Non possiamo che salutare con favore la sentenza della Corte Costituzionale che dichiara illegittimo il diniego automatico del rinnovo del permesso di soggiorno per la persona straniera che sia stata condannata ai sensi dell’art 73 comma 5 del Testo unico sulle droghe. Il comma 5 fa riferimento ai fatti di lieve entità, ovvero a quei comportamenti che per le circostanze con cui sono messi in atto sono evidentemente non riconducibili a persone criminali dedite al grande spaccio. Questo comma permette ai giudici di evitare di comminare pene totalmente sproporzionate, quali quelle del 309/90, ad una miriade di persone che hanno a che fare con le sostanze stupefacenti in maniera marginale, spesso consumatori che per alimentare il proprio consumo in un mercato illegale, fanno commercio o scambio minuto di quantità di droga. La Corte ha ben sentenziato che “l’interesse dello Stato alla sicurezza e all’ordine pubblico non subisce alcun pregiudizio dalla sola circostanza (…) della presenza di una condanna per i reati di cui si tratta”.
Il richiamo alla ragionevolezza ed alla proporzionalità che dovrebbe caratterizzare gli interventi penali, le norme in genere, e tutte quelle procedure finalizzate ad erogare sanzioni amministrative o valutare dinieghi e limitazioni di diritti fondamentali per le persone, è la sottotraccia di questa sentenza.
Tanto che forse si potrebbe sperare che questa possa interrompere una volta per tutte la vergognosa abitudine di usare come una clava la normativa sulle droghe (309/90), la più “sproporzionata” delle leggi in quanto a limiti edittali, per punire ed aumentare il controllo e la sorveglianza ai danni di tutti i cittadini, come troppe volte è stato fatto negli ultimi anni, inserendo in ogni decreto finalizzato ad una sempre meno identificabile “sicurezza” (da ultimo Minniti e Salvini, e prima ancora i sindaci sceriffo sparsi per lo stivale), un riferimento al testo unico sulle droghe.
Balza di nuovo occhi di tutti quanto irragionevolmente si perpetui anche l’ingiustizia delle sanzioni amministrative per il semplice uso personale delle sostanze stupefacenti (art 75 del 309/1990), in cui incappano quasi 15.000 persone all’anno. Sanzioni che impattano notevolmente sulla vita delle persone fino alla perdita del lavoro.

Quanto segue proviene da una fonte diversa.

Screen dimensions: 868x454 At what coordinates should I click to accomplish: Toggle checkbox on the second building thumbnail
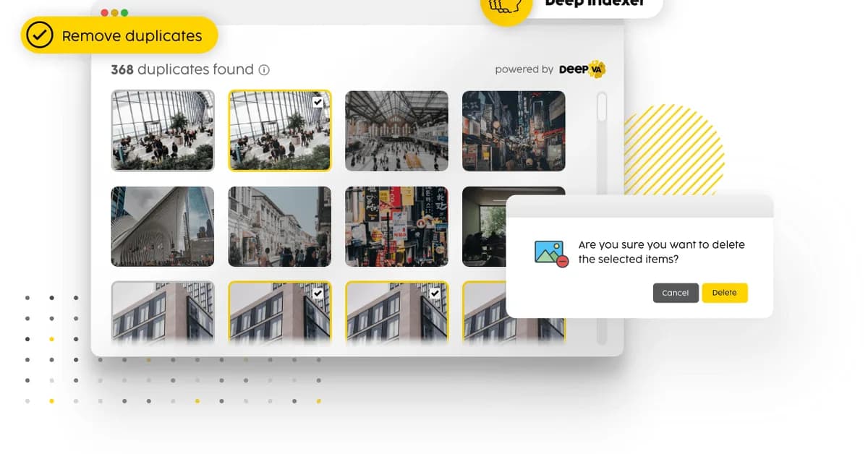coord(318,294)
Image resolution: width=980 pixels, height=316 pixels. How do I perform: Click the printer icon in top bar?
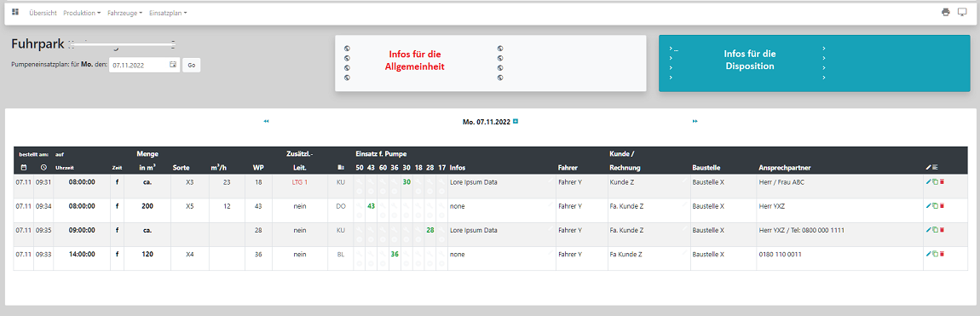click(x=946, y=13)
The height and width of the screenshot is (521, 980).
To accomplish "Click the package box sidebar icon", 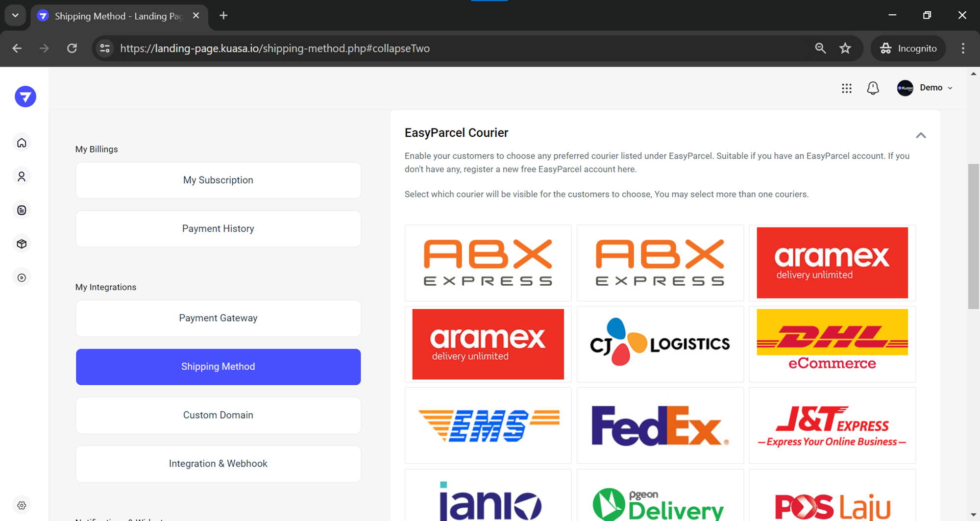I will (22, 244).
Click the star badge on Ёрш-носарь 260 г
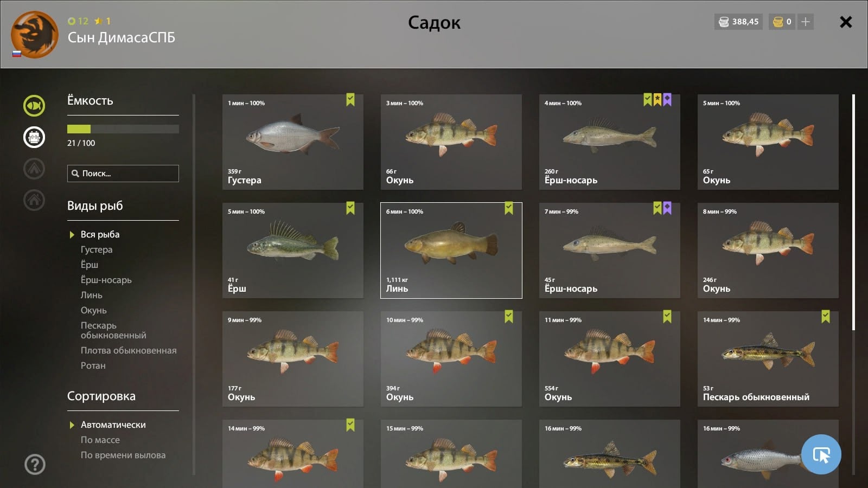The width and height of the screenshot is (868, 488). coord(657,100)
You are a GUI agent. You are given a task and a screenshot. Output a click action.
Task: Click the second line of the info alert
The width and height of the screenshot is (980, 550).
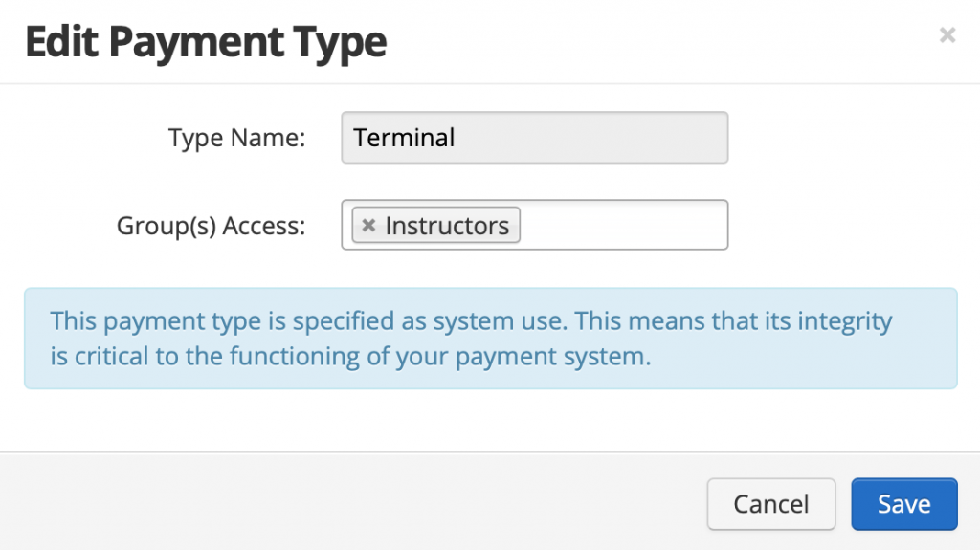[350, 358]
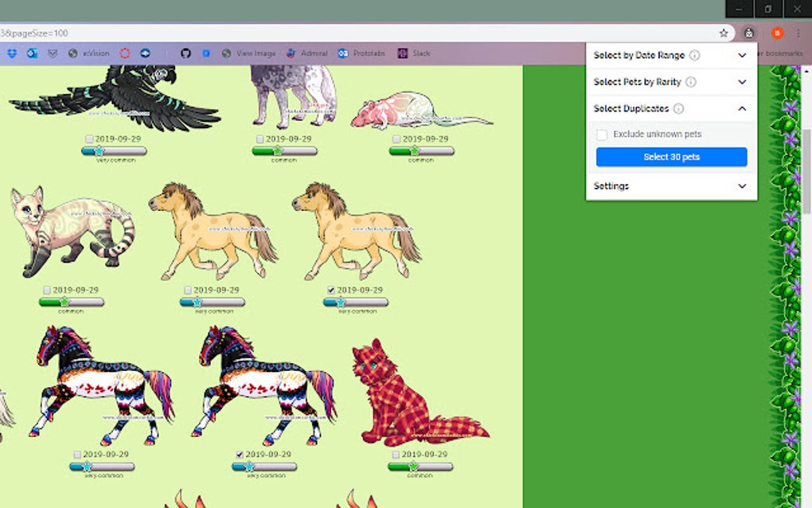Viewport: 812px width, 508px height.
Task: Click the Select 30 pets button
Action: (670, 157)
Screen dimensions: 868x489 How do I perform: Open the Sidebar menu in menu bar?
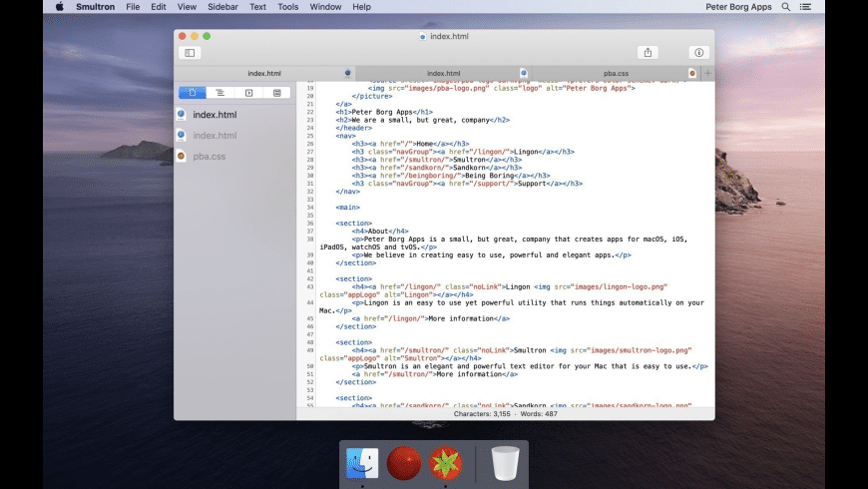tap(222, 7)
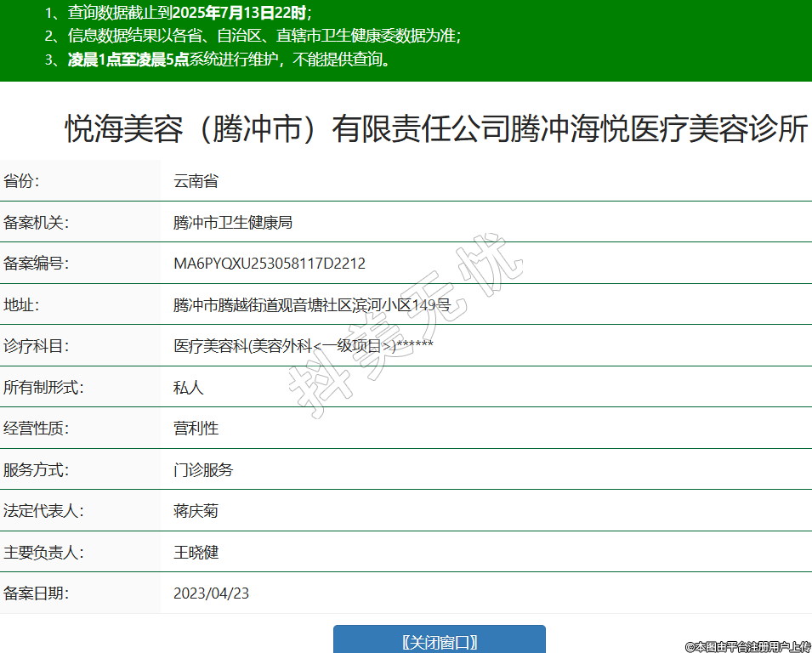This screenshot has width=812, height=653.
Task: Click the 备案机关 field label
Action: click(36, 223)
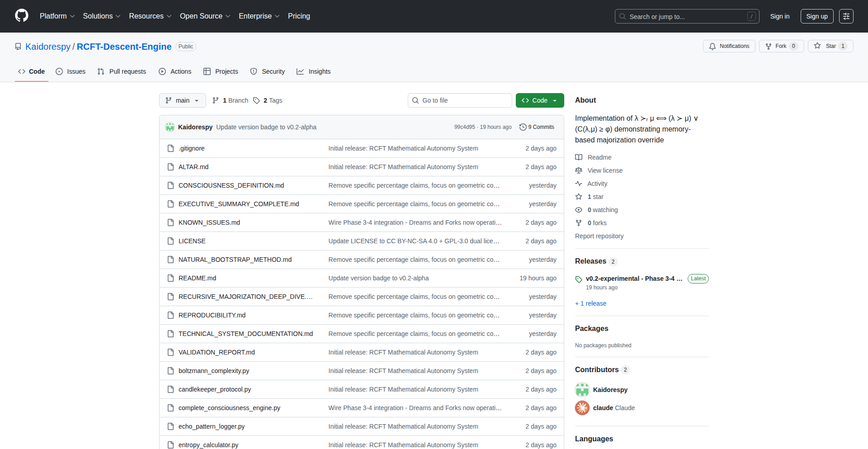
Task: Click the claude contributor avatar
Action: coord(582,408)
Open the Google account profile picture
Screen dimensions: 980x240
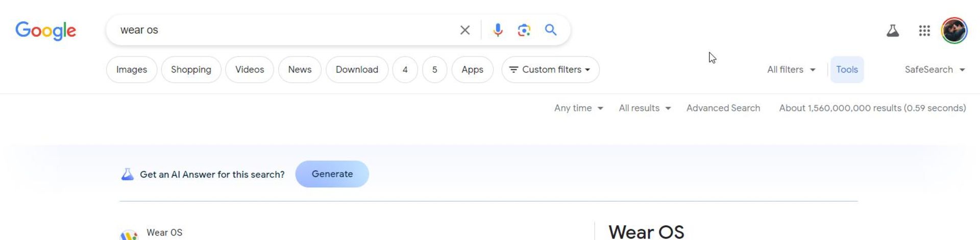coord(954,31)
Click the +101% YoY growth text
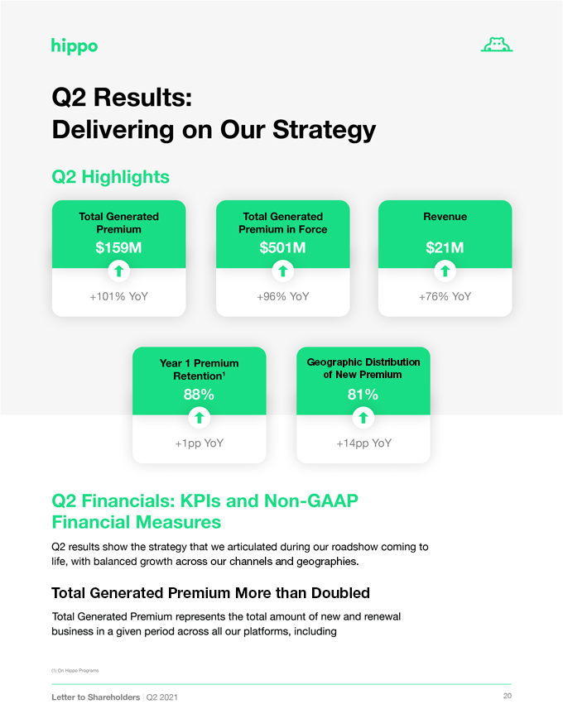This screenshot has width=563, height=728. tap(119, 296)
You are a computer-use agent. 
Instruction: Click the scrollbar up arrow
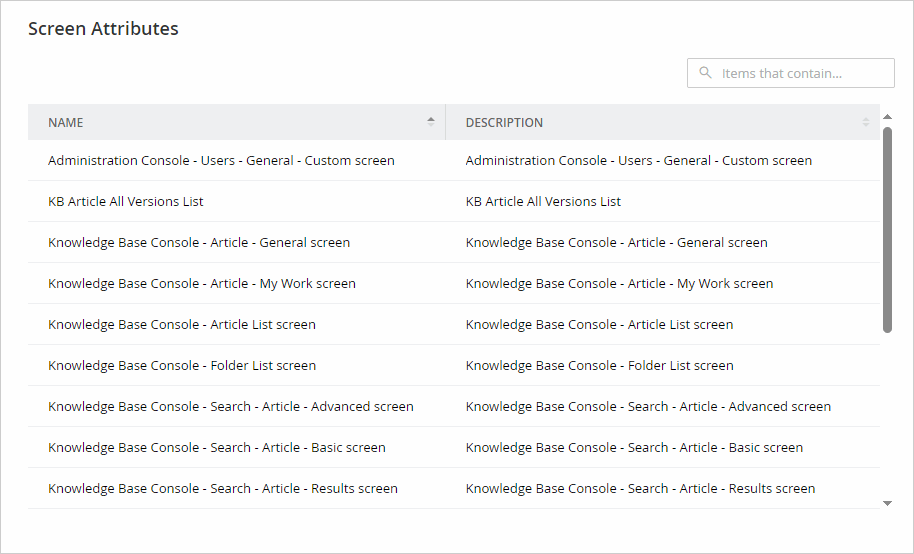[887, 117]
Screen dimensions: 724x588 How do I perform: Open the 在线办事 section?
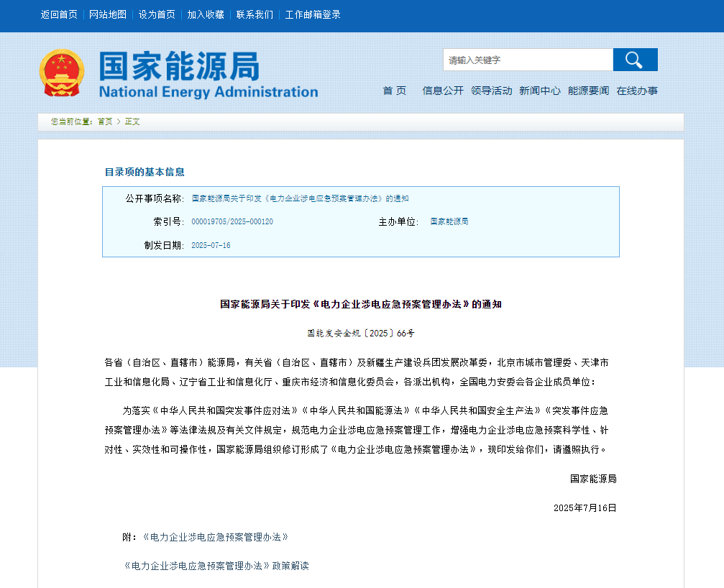tap(638, 90)
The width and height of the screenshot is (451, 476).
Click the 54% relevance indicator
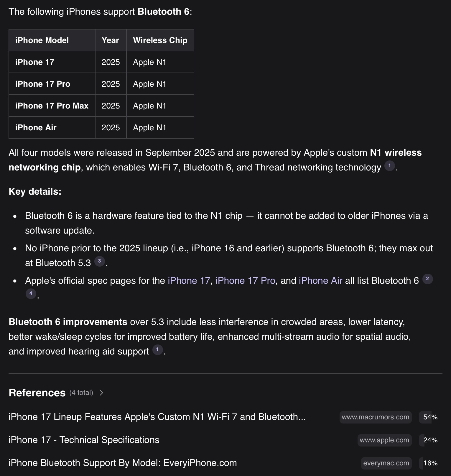(430, 417)
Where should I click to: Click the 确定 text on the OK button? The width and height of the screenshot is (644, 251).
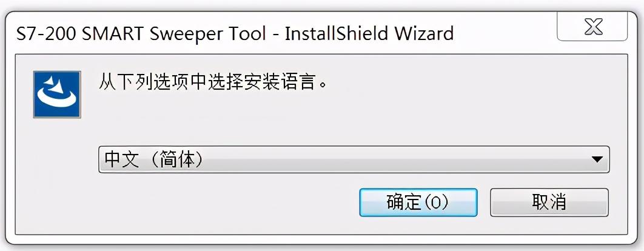point(404,202)
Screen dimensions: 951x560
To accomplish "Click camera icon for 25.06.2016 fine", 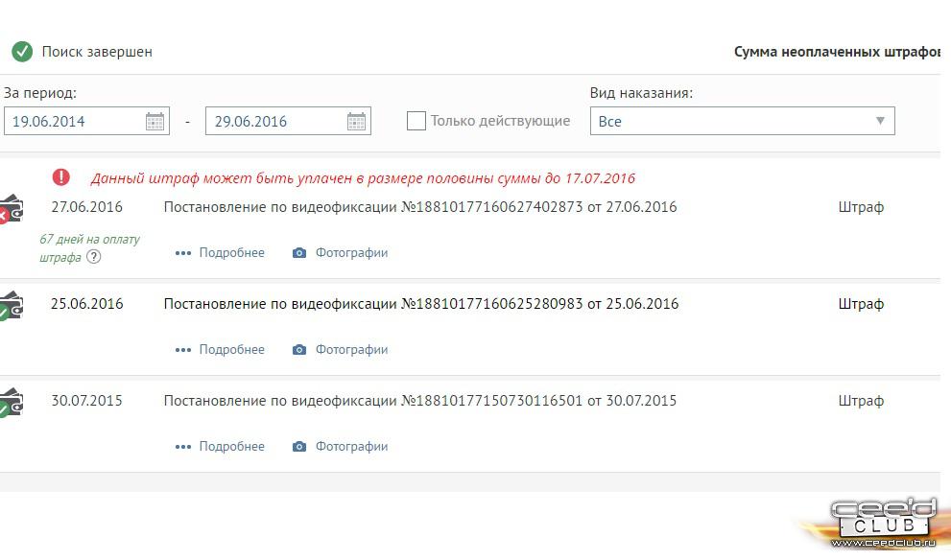I will 299,350.
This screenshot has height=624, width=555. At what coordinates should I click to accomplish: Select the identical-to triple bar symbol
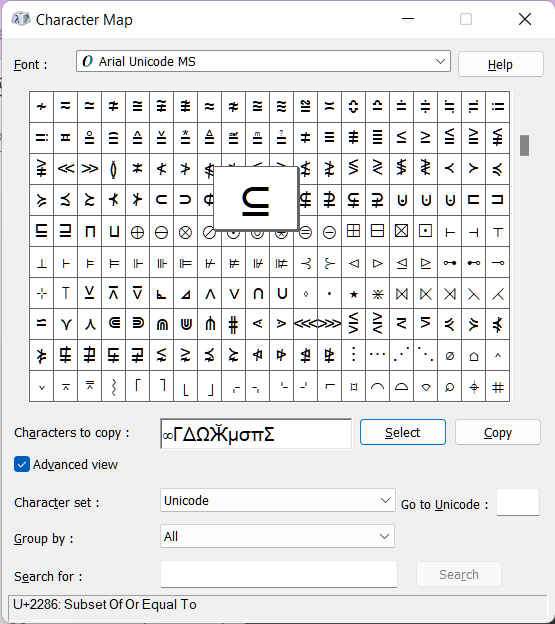(x=329, y=138)

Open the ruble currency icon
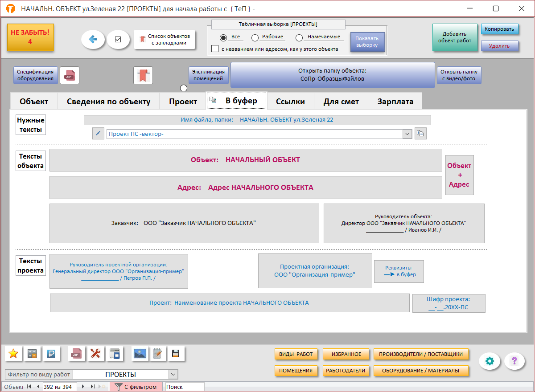pyautogui.click(x=51, y=354)
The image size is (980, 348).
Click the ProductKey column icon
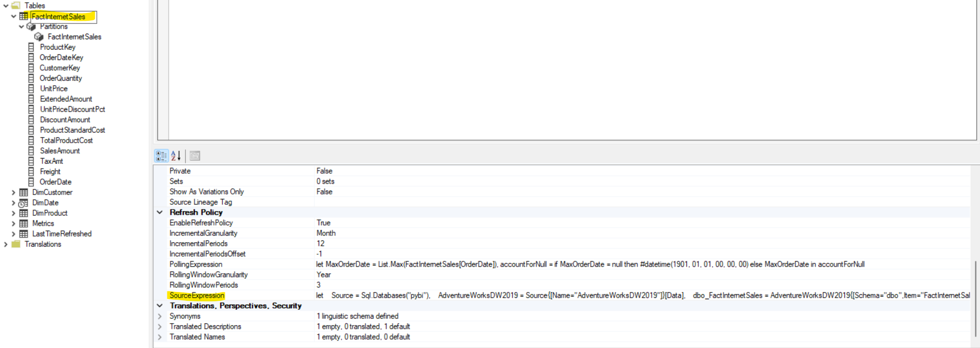(31, 47)
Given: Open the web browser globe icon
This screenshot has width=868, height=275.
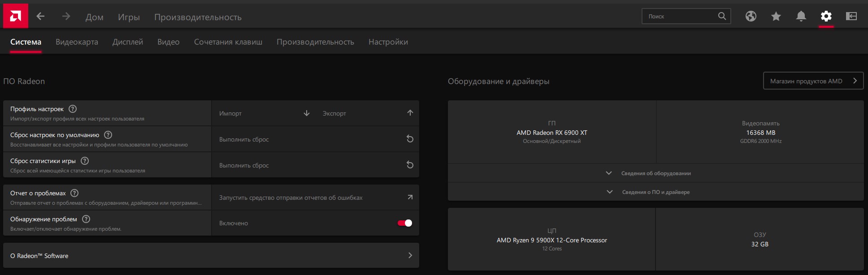Looking at the screenshot, I should coord(751,17).
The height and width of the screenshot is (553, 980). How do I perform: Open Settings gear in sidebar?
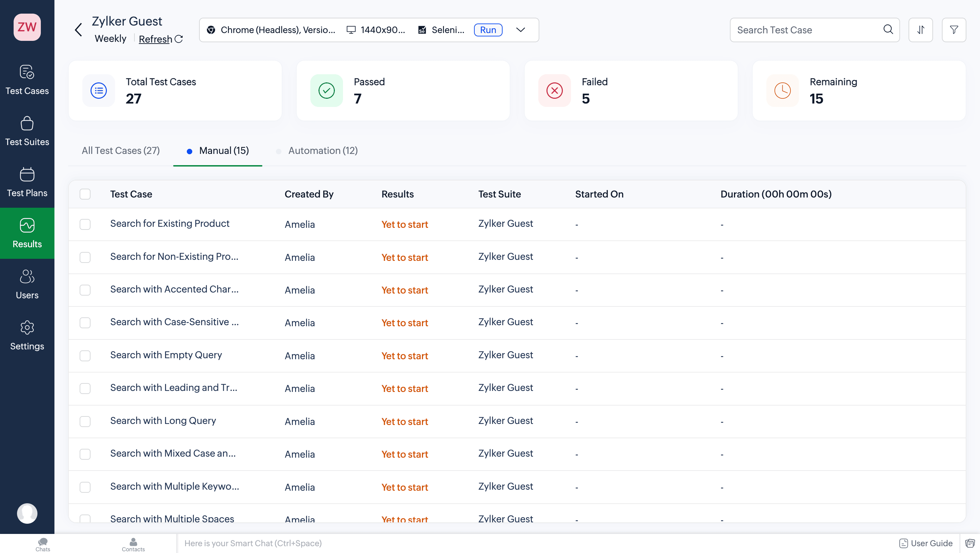(27, 335)
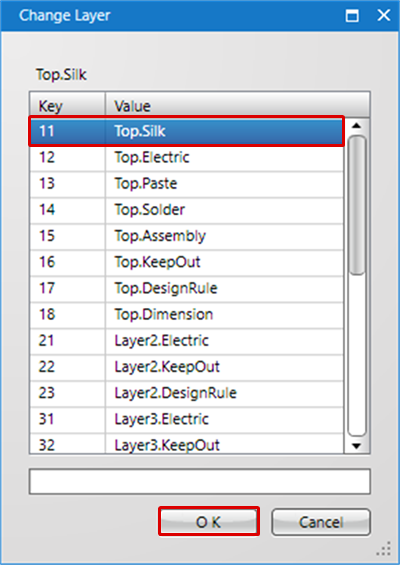Click the OK button

(x=209, y=521)
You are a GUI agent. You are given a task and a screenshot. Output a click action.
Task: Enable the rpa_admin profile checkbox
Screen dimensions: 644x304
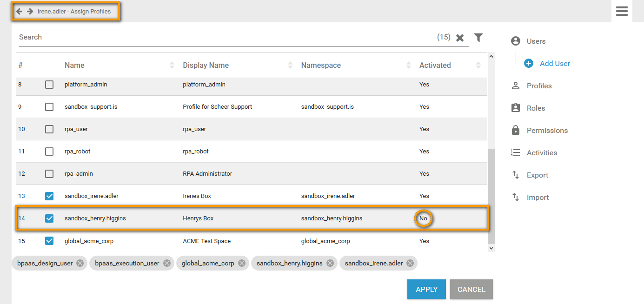click(x=49, y=174)
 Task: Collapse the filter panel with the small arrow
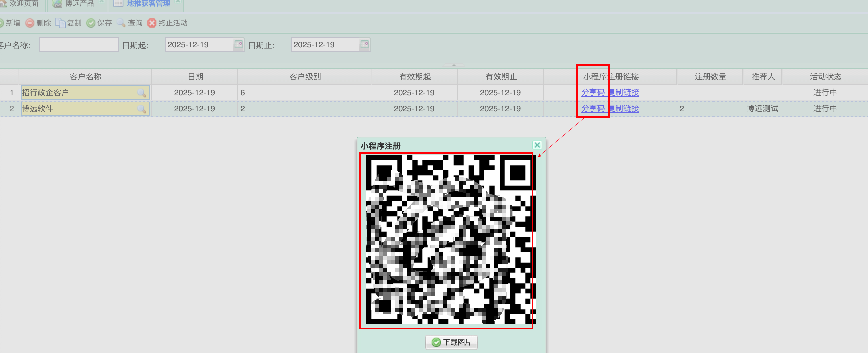click(x=454, y=65)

Sospensione della patente di guida e del passaporto, sono fra le sanzioni maggiormente inflitte sulla base della valutazione arbitraria di funzionari prefettizi, che a macchia di leopardo da Trento ad Enna infliggono con più o meno severità. La stessa Corte Costituzionale si è però espressa lo scorso anno in maniera negativa sull’ammissibilità dei referendum che avrebbero certamente interrotto questa assurda crociata ai danni soprattutto di giovani e consumatori di cannabis. La questione incrocia anche le condizioni di decine di richiedenti asilo politico, che hanno subito le espulsioni dal sistema di accoglienza perché trovate a consumare sostanze stupefacenti, consumi che spesso iniziano durante il viaggio migrante proprio per poter sopportare condizioni si sofferenza indicibili, e che non si interrompono immediatamente.
Abbiamo bisogno urgente di ragionevolezza, mentre intorno a noi i paesi più attenti ai diritti parlano di legalizzazione e depenalizzazione, ed anche il Consiglio per i Diritti Umani dell’ONU richiama l’Italia ad una maggiore proporzionalità nelle pene per i reati di droga, e a non sacrificare il diritto alla salute ed a servizi di supporto e riduzione del danno a favore di arresti e carcerazioni; le uniche parole che si sono sentite pronunciare dai referenti governativi sul tema, sono un disco rotto degli anni 90, quando la famigerata legge è stata varata, causando lo scandalo del costante sovraffollamento carcerario e più di 1 milione e mezzo di segnalazioni per uso personale ai danni di innocenti cittadini.